SOURCE INFORMATION -
==============================

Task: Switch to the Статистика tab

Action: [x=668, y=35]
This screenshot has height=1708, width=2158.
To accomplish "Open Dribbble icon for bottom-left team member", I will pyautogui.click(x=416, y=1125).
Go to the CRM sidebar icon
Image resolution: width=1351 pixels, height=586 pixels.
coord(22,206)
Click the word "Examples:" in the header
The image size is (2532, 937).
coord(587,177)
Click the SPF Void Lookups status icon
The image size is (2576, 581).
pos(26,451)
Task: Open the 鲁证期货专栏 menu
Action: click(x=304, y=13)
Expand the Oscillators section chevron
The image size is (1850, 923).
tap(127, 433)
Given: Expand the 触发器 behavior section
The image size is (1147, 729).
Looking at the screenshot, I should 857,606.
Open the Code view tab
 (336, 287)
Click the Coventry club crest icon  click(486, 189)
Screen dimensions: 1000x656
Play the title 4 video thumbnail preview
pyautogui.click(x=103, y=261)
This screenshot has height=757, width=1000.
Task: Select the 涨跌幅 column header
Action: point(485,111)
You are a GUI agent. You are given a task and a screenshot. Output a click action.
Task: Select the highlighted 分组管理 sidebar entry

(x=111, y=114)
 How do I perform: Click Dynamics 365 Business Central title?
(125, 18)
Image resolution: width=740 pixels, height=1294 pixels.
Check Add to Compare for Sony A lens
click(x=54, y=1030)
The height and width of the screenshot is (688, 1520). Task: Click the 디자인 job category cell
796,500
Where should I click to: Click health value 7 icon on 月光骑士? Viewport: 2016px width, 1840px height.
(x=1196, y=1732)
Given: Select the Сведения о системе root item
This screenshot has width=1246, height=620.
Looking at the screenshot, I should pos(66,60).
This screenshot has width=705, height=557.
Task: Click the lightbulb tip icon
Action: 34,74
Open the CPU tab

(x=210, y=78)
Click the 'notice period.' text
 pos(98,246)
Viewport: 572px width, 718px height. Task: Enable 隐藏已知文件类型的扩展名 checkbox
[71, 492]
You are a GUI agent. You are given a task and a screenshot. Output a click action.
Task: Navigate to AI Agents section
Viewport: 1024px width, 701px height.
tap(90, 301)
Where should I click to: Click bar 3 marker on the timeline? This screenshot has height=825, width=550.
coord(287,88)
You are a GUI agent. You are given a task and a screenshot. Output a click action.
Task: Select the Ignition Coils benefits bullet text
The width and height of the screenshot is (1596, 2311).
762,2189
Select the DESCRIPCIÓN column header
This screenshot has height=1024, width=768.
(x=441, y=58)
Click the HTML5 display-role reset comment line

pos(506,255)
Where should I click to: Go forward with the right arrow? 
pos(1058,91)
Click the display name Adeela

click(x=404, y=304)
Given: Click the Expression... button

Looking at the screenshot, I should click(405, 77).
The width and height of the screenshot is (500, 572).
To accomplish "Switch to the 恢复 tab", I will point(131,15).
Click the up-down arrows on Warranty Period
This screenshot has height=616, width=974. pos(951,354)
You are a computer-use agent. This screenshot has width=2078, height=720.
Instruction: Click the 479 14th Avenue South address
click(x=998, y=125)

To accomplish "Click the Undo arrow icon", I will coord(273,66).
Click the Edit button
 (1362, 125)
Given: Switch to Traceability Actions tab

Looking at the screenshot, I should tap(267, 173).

==============================

WORK TO BE COMPLETED - All entries are to be retyped with no difference from the original.

EXERCISE OUTPUT -
Task: Switch to the Статистика tab

Action: [x=668, y=35]
This screenshot has height=1708, width=2158.
To accomplish "Open Dribbble icon for bottom-left team member", I will pyautogui.click(x=416, y=1125).
Go to the CRM sidebar icon
Image resolution: width=1351 pixels, height=586 pixels.
coord(22,206)
Click the word "Examples:" in the header
The image size is (2532, 937).
coord(587,177)
Click the SPF Void Lookups status icon
The image size is (2576, 581).
pos(26,451)
Task: Open the 鲁证期货专栏 menu
Action: click(x=304, y=13)
Expand the Oscillators section chevron
The image size is (1850, 923).
tap(127, 433)
Given: Expand the 触发器 behavior section
The image size is (1147, 729).
Looking at the screenshot, I should 857,606.
Open the Code view tab
 (336, 287)
Click the Coventry club crest icon  click(486, 189)
Screen dimensions: 1000x656
Play the title 4 video thumbnail preview
pyautogui.click(x=103, y=261)
This screenshot has height=757, width=1000.
Task: Select the 涨跌幅 column header
Action: point(485,111)
You are a GUI agent. You are given a task and a screenshot. Output a click action.
Task: Select the highlighted 分组管理 sidebar entry

(x=111, y=114)
 How do I perform: Click Dynamics 365 Business Central title?
(125, 18)
Image resolution: width=740 pixels, height=1294 pixels.
Check Add to Compare for Sony A lens
click(x=54, y=1030)
The height and width of the screenshot is (688, 1520). Task: Click the 디자인 job category cell
796,500
Where should I click to: Click health value 7 icon on 月光骑士? Viewport: 2016px width, 1840px height.
(x=1196, y=1732)
Given: Select the Сведения о системе root item
This screenshot has width=1246, height=620.
Looking at the screenshot, I should pos(66,60).
This screenshot has width=705, height=557.
Task: Click the lightbulb tip icon
Action: 34,74
Open the CPU tab

(x=210, y=78)
Click the 'notice period.' text
 pos(98,246)
Viewport: 572px width, 718px height. Task: Enable 隐藏已知文件类型的扩展名 checkbox
[71, 492]
You are a GUI agent. You are given a task and a screenshot. Output a click action.
Task: Navigate to AI Agents section
Viewport: 1024px width, 701px height.
tap(90, 301)
Where should I click to: Click bar 3 marker on the timeline? This screenshot has height=825, width=550.
coord(287,88)
You are a GUI agent. You are given a task and a screenshot. Output a click action.
Task: Select the Ignition Coils benefits bullet text
The width and height of the screenshot is (1596, 2311).
762,2189
Select the DESCRIPCIÓN column header
This screenshot has height=1024, width=768.
(x=441, y=58)
Click the HTML5 display-role reset comment line

pos(506,255)
Where should I click to: Go forward with the right arrow? 
pos(1058,91)
Click the display name Adeela

click(x=404, y=304)
Given: Click the Expression... button

Looking at the screenshot, I should click(405, 77).
The width and height of the screenshot is (500, 572).
To accomplish "Switch to the 恢复 tab", I will point(131,15).
Click the up-down arrows on Warranty Period
This screenshot has height=616, width=974. pos(951,354)
You are a computer-use agent. This screenshot has width=2078, height=720.
Instruction: Click the 479 14th Avenue South address
click(x=998, y=125)

To accomplish "Click the Undo arrow icon", I will coord(273,66).
Click the Edit button
 (1362, 125)
Given: Switch to Traceability Actions tab

Looking at the screenshot, I should tap(267, 173).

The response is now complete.